Wednesday, September 24, 2008

Who Holds the Power?

On Monday I went and saw John Wilbanks talk on "Publishing in Today`s Environment" (I can't seem to find a decent URL but a good overview of some of the topics discussed is "The Open Access Interviews: John Wilbanks"). I didn't take many notes but a few things have stuck with me:
  • Libraries providing a role as repositories of data (both public and private).

  • The idea of "free as in puppy" in relation to digital curation - a great metaphor. When someone gives you a puppy it is initially free but the upkeep of it is anything but.

  • The Queensland Government has its own Creative Commons initiative and the Australian Government is following suite.

  • There's a power struggle occurring between researchers and publishers to make data, papers and the like freely available. The power used to be on the side of publishers but as the producers band together (by country, university, faculty and so on) the power is going back to them.

  • Creative Commons are continuing to fight, in cunning ways, to get back to decent copyright law.

The kind of behavior that publishers have exhibited appears to be on the way out and seems to be going the other way. This is where databases interoperate with each other, papers can link to the original data, and tools, data and papers are all part of an integrated experience. The linking and integration of papers and other artifacts seems to be a one way process, it's hard to imagine a developer, scientist, arts graduate or anyone else spending huge amounts of money and time finally wresting control from one bunch of people only to tie it to another.

This leads to the T-Mobile G1 announcement. The announcement was very underwhelming - guys speaking for the first 10-15 minutes saying what a wonderful job they had done and the guy talking about how good an experience the phone was at playing Pacman.
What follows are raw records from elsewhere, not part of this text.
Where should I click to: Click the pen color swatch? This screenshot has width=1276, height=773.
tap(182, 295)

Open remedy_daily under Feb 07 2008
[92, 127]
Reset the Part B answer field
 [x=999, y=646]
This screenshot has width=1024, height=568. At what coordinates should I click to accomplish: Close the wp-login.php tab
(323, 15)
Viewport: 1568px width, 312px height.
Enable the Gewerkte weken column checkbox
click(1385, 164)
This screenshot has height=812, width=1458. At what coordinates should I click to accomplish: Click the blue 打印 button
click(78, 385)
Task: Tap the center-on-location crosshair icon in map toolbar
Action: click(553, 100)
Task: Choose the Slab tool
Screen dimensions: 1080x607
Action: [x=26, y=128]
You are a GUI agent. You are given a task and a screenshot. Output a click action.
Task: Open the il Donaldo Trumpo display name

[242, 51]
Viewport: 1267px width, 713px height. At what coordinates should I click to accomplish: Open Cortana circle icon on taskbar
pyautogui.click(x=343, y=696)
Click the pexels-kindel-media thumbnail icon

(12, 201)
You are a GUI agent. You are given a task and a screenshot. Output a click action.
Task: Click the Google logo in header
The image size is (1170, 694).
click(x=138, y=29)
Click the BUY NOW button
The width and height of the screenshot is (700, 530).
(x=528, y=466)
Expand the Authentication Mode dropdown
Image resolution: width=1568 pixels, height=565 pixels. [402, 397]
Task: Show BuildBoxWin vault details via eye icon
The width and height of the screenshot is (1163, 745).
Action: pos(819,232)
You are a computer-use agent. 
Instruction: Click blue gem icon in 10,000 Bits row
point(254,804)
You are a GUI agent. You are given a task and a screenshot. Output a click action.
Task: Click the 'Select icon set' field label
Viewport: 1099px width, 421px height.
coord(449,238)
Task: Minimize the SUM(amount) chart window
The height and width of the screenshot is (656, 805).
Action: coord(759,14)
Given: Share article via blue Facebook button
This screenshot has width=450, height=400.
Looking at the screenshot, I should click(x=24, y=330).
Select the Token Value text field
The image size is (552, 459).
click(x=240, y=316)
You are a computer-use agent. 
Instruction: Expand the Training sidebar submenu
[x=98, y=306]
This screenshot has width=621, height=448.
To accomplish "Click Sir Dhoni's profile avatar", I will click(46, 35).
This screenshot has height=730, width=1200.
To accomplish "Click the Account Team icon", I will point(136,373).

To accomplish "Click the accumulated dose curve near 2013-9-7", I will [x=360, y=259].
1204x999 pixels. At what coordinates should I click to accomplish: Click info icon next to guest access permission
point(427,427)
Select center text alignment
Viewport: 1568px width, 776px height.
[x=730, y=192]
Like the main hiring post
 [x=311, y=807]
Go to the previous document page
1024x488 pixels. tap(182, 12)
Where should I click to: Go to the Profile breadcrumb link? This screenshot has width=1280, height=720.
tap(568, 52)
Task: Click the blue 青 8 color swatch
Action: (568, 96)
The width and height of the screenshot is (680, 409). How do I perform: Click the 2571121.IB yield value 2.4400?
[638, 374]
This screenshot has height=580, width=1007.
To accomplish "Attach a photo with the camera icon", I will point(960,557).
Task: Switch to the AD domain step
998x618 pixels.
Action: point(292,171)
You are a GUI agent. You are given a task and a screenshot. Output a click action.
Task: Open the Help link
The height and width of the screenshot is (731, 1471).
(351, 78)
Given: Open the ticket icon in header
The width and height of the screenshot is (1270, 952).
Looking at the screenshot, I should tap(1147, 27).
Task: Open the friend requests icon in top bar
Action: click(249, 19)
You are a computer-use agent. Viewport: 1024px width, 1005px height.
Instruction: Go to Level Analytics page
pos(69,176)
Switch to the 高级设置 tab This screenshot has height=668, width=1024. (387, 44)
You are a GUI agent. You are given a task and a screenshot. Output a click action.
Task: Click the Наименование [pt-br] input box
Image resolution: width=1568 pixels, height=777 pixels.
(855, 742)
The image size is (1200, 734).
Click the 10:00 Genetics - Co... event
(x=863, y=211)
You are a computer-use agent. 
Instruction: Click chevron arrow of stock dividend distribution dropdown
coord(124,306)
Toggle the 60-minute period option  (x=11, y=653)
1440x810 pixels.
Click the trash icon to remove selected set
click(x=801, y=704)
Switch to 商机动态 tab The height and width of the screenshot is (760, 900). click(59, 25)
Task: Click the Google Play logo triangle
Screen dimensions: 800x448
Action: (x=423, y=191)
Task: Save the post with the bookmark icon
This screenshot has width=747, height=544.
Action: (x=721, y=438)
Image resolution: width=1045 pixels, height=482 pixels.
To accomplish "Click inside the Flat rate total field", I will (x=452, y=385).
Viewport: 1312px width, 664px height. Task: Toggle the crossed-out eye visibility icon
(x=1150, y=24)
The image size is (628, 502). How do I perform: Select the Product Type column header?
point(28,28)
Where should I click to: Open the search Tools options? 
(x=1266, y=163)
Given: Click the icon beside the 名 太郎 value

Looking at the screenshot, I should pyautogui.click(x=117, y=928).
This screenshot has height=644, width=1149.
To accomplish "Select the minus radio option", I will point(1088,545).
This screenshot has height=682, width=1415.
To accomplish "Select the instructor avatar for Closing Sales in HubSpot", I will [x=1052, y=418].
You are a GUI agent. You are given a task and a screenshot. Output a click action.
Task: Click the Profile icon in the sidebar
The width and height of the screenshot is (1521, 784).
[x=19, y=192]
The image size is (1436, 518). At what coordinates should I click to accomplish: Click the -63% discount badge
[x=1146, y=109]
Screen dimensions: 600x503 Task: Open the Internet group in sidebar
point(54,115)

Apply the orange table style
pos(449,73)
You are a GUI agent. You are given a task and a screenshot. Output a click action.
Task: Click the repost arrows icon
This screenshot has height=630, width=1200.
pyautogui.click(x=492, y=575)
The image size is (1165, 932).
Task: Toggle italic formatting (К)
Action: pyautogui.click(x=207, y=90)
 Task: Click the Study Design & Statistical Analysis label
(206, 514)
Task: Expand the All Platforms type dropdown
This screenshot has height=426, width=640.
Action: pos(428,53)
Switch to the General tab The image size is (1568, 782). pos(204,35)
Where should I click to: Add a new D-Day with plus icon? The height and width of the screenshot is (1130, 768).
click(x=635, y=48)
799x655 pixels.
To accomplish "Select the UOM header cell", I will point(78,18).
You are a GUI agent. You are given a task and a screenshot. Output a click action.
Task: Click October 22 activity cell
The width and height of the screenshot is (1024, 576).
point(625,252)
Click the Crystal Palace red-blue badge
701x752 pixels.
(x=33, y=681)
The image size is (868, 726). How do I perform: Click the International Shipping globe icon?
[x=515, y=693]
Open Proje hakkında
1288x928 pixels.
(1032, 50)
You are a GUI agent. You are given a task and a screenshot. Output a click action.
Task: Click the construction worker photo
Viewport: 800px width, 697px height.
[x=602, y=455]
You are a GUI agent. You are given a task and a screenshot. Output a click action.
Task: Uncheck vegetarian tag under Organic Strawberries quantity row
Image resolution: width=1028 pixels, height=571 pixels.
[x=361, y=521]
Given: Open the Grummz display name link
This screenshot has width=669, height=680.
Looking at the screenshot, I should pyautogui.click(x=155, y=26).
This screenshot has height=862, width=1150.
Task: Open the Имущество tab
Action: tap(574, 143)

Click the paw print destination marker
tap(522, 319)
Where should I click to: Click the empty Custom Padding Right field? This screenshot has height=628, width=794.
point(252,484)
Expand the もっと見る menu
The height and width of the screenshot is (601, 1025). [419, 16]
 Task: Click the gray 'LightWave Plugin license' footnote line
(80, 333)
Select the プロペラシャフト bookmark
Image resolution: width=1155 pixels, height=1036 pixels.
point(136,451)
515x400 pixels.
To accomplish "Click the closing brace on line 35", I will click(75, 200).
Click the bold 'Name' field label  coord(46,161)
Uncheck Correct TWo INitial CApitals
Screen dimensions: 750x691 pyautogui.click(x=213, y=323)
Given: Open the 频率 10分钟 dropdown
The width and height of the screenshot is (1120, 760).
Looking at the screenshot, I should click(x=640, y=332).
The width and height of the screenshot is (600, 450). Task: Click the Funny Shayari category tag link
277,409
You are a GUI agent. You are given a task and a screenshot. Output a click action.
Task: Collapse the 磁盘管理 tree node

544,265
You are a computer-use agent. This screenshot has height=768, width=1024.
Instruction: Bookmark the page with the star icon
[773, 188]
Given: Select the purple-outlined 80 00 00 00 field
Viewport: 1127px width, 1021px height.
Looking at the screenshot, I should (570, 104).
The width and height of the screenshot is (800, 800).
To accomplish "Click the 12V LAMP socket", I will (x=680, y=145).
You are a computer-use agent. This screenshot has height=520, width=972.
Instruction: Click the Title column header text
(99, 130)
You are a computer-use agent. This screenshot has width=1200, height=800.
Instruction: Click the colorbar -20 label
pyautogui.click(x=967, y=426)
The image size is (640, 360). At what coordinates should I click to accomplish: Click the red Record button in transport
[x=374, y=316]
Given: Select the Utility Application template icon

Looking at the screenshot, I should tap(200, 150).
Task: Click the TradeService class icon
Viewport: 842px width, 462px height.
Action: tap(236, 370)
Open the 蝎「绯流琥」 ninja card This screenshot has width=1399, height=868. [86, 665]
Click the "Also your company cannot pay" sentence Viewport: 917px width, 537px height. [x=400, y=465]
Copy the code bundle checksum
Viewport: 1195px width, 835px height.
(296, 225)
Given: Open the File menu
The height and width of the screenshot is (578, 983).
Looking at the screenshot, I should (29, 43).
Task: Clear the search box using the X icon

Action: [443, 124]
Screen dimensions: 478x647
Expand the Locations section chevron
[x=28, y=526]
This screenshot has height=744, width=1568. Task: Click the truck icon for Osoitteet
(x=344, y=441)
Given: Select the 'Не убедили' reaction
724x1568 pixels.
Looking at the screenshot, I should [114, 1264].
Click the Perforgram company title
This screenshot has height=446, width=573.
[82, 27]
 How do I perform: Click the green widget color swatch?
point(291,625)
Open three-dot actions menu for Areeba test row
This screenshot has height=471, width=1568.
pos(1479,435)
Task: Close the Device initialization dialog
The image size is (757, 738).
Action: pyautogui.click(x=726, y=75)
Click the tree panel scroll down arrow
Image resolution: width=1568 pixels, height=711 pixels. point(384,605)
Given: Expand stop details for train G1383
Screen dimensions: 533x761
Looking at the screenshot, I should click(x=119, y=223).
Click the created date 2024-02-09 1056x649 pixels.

The more intersting part is the open platform. Much like the publishing area the ability to have open access will be a massive differentiator. It reminded me a bit about the discussion on how AOL, Prodigy and the other closed networks quickly died when faced with the open web:
By contrast, the proprietary networks of CompuServe, AOL, Prodigy, and Minitel were out beating the bushes for content, arranging to provide it through the straightforward economic model of being paid by people who would spend connect time browsing it. If anything, we would expect the proprietary networks to offer more, and for a while they did. But they also had a natural desire to act as gatekeepers—to validate anything appearing on their network, to cut individual deals for revenue sharing with their content providers, and to keep their customers from affecting the network’s technology. These tendencies meant that their rates of growth and differentiation were slow.

The closed versus open network is not quite the whole picture with respect to the iPhone versus Android. While there is competition between iTunes versus Amazon, Streetview versus normal Google Maps and there will be other content battles, I don't think that's the source of the real innovation. I think it's probably the technical innovation that the online providers couldn't match that was decisive and will be for phones:
The software driving these communities was stagnant: subscribers who were both interested in the communities’ content and technically minded had few outlets through which to contribute technical improvements to the way the communities were built. Instead, any improvements were orchestrated centrally. As the initial offerings of the proprietary networks plateaued, the Internet saw developments in technology that in turn led to developments in content and ultimately in social and economic interaction: the Web and Web sites, online shopping, peer-to-peer networking, wikis, and blogs.

Is developing on an iPhone going to lead to more technical innovation over Android? Does the ability to have open source code on Android beat the Apple NDAs?

Apple will probably recognize that it's the developers that will ultimately have the power but like publishing it depends on the actions of both parties. At the moment both of these new phone platforms are a little limited - the ability for people to innovate on iPhones using iTunes, Mail is out but it doesn't seem terribly better for Android (being DRM free is a good start though). If history is any guide, it would seem to favor open development over closed.

Update: Similar more succinct explanation.

Update: No Pragamatic book due to NDA - the outrage!

1 comment:

Anonymous said...

Sharing Programs on OpenMoko: appears to includes wiki, sourceforge-like service, and community repositories.